── SOURCE MATERIAL

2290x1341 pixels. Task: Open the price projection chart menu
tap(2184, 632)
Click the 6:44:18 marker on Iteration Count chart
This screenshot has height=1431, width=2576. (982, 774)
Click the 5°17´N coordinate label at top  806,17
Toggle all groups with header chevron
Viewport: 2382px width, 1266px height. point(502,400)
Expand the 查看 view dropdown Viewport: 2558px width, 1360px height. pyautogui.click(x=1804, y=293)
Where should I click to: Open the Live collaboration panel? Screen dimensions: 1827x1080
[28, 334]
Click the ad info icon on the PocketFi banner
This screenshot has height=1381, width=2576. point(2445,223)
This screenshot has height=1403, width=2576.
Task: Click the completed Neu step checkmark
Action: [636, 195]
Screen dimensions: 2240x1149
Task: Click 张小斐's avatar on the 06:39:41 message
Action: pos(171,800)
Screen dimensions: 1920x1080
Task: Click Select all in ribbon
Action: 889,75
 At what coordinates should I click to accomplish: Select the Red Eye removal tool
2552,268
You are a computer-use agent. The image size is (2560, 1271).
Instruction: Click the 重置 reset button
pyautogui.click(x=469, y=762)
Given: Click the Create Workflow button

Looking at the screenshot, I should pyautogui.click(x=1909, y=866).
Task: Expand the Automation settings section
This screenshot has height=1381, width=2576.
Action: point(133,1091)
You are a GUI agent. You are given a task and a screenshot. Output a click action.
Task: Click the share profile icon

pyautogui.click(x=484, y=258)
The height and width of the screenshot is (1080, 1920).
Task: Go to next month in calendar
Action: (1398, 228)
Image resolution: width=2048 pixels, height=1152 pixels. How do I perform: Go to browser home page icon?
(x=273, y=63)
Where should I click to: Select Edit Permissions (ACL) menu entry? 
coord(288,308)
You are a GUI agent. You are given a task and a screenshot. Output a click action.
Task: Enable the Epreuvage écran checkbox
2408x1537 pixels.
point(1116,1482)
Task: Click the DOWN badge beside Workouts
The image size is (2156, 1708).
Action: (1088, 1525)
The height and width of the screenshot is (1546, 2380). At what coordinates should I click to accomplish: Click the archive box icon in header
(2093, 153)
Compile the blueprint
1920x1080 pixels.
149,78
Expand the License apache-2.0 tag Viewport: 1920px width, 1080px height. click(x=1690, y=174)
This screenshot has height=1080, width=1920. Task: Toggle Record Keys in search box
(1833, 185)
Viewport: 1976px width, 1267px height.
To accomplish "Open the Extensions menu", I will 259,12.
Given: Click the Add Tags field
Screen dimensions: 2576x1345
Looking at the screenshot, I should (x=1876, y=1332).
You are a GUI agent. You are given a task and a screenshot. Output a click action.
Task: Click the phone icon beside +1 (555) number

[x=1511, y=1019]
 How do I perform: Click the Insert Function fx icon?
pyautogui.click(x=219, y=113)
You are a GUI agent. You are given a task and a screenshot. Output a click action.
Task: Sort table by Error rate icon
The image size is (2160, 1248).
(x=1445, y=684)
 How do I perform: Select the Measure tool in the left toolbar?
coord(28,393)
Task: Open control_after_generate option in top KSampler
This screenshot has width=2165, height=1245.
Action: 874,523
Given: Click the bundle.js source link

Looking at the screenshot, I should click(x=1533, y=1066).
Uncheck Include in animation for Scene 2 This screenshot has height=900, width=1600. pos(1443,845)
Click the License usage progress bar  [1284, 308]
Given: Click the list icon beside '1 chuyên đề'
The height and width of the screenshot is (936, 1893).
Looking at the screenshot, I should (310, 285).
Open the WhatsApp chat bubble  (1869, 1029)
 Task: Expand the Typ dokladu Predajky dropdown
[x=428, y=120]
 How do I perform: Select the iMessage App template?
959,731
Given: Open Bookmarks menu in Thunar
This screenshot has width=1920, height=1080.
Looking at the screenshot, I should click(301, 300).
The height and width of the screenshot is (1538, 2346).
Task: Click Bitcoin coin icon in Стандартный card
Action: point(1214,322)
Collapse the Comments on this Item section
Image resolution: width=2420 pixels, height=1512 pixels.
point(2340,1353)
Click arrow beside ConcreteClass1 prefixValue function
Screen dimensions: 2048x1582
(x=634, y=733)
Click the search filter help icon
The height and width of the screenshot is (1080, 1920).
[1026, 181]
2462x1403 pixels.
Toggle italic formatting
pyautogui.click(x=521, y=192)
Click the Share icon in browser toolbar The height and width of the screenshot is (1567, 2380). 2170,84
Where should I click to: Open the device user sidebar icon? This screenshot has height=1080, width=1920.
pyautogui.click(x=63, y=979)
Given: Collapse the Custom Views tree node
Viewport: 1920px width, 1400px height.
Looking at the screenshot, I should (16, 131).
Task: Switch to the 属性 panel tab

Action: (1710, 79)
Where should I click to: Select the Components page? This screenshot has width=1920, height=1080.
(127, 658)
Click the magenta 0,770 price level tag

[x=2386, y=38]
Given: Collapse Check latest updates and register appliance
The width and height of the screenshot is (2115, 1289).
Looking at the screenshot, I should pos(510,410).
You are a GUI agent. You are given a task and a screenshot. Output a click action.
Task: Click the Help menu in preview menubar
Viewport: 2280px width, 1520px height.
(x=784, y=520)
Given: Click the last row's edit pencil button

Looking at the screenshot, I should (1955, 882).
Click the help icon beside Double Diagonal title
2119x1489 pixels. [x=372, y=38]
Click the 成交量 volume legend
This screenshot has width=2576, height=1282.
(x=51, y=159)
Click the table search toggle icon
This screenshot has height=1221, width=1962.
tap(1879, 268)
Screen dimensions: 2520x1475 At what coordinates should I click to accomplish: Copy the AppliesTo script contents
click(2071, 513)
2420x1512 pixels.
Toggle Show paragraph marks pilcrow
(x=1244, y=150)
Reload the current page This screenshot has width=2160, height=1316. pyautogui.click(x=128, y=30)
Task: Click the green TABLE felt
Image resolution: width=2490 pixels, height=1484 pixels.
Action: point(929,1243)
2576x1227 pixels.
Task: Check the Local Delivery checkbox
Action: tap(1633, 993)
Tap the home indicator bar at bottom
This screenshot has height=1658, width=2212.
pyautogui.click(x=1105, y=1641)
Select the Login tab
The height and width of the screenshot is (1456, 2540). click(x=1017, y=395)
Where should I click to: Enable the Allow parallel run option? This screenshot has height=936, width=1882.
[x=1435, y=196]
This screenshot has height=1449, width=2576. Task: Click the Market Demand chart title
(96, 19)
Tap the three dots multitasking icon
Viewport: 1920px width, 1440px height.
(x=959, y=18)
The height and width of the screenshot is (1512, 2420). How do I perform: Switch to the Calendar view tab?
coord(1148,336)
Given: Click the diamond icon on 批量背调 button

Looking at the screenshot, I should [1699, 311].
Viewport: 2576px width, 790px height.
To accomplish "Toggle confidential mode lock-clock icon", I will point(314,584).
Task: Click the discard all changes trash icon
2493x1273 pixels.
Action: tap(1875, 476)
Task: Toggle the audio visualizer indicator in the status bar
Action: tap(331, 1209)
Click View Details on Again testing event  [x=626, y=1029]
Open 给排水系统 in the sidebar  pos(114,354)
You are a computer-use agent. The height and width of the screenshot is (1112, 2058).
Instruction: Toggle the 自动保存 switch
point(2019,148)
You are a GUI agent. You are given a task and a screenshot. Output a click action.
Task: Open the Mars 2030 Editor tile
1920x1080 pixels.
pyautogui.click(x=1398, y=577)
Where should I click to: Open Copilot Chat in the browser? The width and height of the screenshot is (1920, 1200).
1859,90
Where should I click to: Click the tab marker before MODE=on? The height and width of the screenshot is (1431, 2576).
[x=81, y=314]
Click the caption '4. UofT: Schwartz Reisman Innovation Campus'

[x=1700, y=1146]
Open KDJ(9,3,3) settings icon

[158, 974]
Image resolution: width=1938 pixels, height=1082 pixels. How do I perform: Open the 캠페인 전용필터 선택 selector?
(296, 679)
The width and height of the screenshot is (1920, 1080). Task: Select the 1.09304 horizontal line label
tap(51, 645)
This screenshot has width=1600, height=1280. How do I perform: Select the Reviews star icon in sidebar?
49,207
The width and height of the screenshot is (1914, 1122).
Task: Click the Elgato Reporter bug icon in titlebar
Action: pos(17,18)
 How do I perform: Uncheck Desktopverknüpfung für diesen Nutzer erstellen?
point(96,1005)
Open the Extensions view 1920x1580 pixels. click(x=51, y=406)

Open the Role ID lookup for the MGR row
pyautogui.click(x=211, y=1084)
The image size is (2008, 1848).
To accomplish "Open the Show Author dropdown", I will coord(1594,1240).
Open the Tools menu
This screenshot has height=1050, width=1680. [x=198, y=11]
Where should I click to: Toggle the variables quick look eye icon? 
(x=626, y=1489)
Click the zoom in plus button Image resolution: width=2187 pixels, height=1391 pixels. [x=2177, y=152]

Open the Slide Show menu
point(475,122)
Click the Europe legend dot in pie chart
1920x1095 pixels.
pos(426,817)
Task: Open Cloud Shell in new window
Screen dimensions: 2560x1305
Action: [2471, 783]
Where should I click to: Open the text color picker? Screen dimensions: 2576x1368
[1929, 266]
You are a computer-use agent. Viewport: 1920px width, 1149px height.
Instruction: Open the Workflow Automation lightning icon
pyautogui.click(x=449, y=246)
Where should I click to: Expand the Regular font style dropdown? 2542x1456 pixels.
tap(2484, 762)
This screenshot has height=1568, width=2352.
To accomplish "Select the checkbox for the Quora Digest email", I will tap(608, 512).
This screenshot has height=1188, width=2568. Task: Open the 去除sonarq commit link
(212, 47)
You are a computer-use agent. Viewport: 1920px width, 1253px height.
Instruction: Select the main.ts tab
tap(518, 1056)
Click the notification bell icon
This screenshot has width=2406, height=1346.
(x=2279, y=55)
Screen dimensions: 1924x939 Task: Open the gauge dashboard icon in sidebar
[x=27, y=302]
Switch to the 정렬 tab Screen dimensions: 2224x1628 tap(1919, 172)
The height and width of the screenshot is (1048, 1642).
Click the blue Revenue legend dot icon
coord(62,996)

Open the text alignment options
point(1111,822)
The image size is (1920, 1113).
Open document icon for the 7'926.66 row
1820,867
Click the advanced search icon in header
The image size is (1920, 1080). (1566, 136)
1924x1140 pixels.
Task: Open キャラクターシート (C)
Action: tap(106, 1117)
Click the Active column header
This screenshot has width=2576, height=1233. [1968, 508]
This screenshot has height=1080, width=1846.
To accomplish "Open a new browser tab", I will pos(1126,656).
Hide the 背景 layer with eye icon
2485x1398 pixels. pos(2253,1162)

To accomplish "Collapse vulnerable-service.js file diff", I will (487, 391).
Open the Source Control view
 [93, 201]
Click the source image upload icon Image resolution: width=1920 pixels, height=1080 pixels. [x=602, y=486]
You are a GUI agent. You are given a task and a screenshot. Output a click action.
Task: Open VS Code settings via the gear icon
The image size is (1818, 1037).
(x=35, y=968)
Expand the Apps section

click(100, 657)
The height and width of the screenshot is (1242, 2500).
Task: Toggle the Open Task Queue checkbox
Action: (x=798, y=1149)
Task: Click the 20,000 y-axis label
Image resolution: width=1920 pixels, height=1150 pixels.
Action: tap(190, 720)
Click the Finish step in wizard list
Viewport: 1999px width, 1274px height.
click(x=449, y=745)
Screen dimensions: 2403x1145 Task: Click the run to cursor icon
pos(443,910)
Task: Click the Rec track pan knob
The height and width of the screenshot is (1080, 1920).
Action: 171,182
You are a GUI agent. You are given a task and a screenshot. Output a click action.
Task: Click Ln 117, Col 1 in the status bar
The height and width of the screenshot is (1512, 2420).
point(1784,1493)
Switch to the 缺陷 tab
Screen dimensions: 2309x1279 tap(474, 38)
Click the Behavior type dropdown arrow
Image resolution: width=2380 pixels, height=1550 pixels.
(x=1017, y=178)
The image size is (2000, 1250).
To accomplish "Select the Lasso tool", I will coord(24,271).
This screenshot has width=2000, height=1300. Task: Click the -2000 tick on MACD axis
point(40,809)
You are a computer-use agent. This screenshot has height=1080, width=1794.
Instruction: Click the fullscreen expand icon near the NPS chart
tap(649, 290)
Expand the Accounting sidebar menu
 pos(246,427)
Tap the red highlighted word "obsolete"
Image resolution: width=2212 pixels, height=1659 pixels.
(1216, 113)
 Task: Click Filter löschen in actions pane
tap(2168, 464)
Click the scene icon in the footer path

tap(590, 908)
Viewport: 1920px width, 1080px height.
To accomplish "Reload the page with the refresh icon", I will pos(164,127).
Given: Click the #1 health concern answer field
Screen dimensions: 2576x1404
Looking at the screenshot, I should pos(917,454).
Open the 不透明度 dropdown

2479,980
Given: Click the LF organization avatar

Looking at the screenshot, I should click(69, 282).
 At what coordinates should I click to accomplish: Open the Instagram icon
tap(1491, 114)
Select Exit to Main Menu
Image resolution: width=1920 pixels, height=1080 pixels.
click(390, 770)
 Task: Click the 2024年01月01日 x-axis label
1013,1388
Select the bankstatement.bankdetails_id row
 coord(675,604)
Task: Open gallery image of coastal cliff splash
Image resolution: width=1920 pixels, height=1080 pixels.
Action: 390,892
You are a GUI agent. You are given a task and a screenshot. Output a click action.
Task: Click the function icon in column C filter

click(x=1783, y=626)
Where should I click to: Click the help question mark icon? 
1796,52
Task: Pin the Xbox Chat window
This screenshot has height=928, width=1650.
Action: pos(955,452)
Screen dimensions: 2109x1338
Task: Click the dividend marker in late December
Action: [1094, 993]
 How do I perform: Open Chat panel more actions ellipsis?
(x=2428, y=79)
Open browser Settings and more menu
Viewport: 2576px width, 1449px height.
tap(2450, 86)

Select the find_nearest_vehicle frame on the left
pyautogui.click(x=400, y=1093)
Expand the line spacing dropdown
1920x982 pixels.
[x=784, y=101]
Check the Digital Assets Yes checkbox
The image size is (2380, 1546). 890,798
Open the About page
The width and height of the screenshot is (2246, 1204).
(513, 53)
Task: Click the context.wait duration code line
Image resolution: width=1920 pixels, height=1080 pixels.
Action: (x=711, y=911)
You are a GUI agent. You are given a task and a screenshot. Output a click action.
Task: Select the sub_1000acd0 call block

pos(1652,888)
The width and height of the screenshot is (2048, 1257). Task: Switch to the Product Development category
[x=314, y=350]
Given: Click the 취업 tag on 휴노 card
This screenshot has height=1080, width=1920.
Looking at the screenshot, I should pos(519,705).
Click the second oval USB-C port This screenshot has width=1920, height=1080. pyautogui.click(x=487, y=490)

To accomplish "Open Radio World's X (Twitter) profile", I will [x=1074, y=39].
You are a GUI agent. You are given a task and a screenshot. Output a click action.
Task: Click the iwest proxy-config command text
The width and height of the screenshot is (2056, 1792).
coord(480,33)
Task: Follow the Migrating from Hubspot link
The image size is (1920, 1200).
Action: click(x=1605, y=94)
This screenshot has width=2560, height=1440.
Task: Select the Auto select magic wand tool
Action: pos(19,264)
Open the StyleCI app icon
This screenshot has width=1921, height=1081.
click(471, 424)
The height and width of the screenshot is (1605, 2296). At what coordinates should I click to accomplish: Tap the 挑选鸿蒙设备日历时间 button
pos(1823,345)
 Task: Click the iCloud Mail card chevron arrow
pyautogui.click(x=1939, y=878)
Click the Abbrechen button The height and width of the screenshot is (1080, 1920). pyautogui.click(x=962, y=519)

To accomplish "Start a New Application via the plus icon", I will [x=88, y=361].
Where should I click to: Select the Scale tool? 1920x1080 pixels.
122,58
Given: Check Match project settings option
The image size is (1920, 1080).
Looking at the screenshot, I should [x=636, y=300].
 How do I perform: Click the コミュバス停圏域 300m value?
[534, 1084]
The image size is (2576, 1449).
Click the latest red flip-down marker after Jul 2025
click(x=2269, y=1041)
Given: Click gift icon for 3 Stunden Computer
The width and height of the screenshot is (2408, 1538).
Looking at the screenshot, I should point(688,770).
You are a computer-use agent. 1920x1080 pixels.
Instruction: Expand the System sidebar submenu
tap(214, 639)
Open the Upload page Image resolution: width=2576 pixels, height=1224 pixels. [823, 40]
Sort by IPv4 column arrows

────

(WORK INSTRUCTION):
Return all lines of the material that have "License" in them.

(REPLY TO THE TASK):
Expand the License apache-2.0 tag Viewport: 1920px width, 1080px height. click(x=1690, y=174)
Click the License usage progress bar  [1284, 308]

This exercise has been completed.